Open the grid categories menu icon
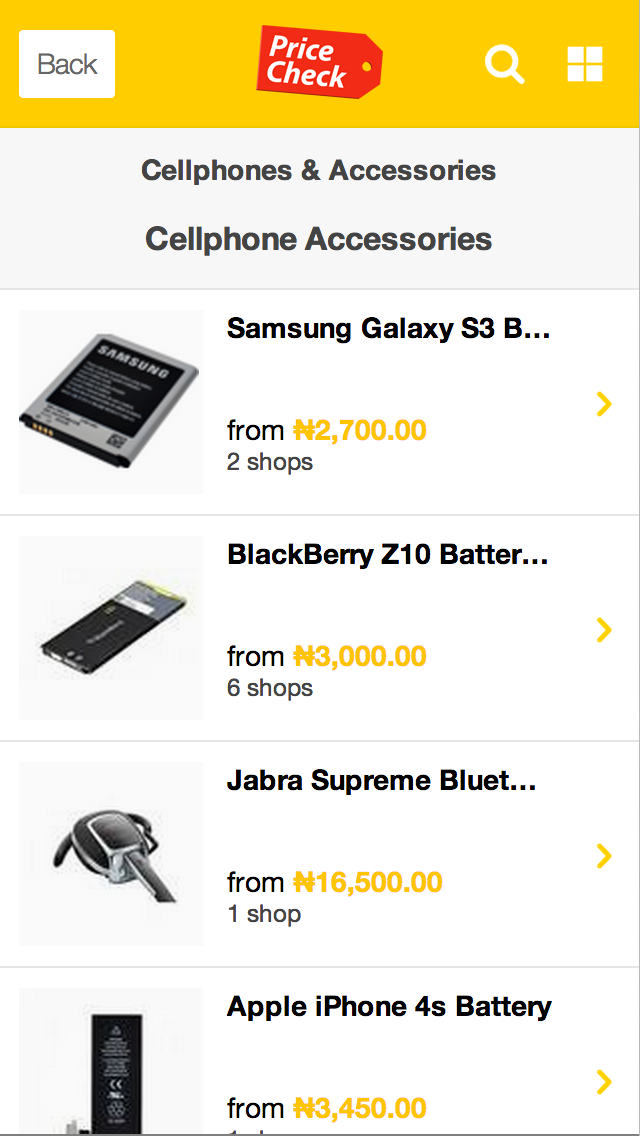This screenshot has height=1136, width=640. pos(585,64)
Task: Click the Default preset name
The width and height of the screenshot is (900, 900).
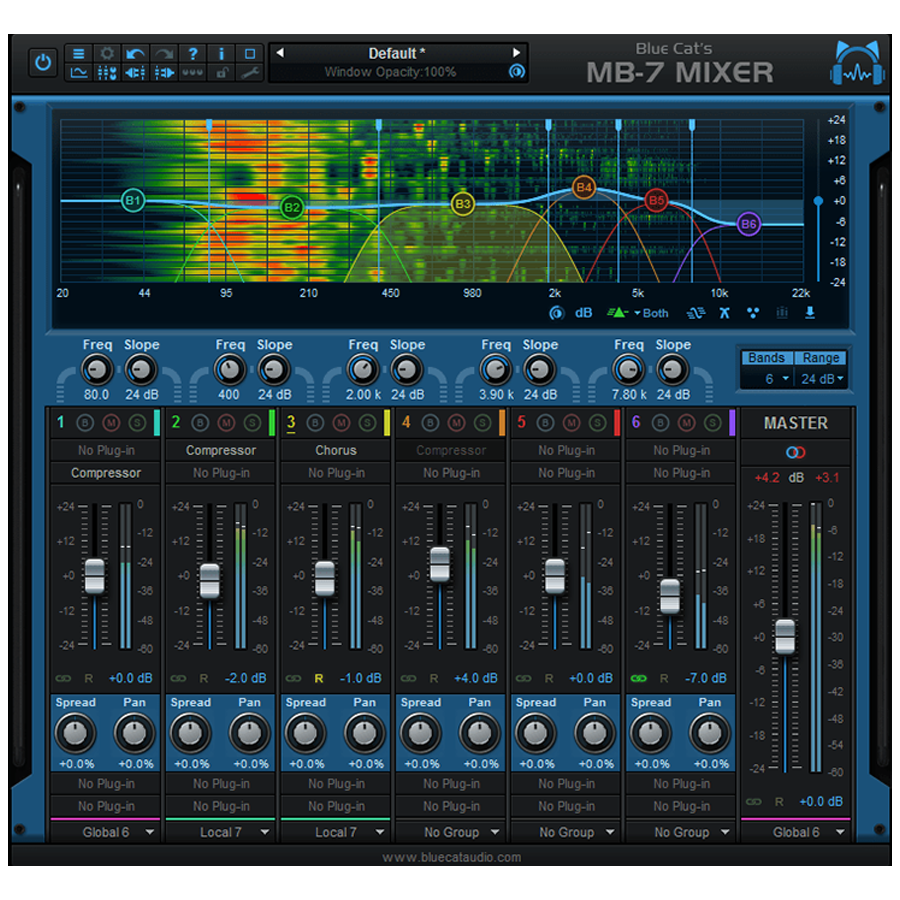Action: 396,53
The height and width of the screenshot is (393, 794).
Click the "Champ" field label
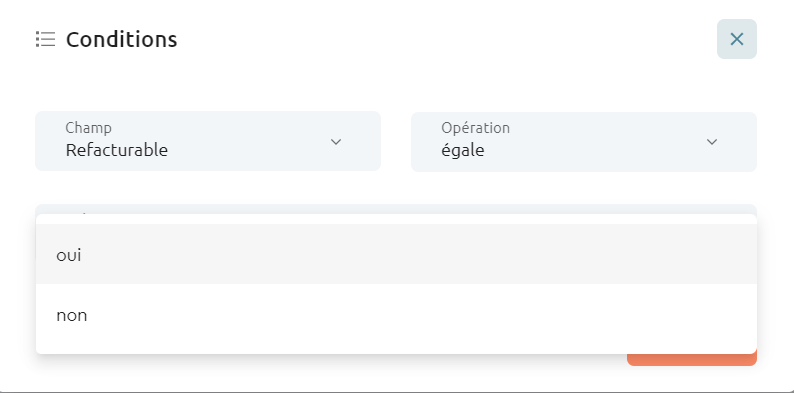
======
Out of the records above, pull the lines that include the word "Click".

> Task answer:
Task: Click the Default preset name
Click the "Champ" field label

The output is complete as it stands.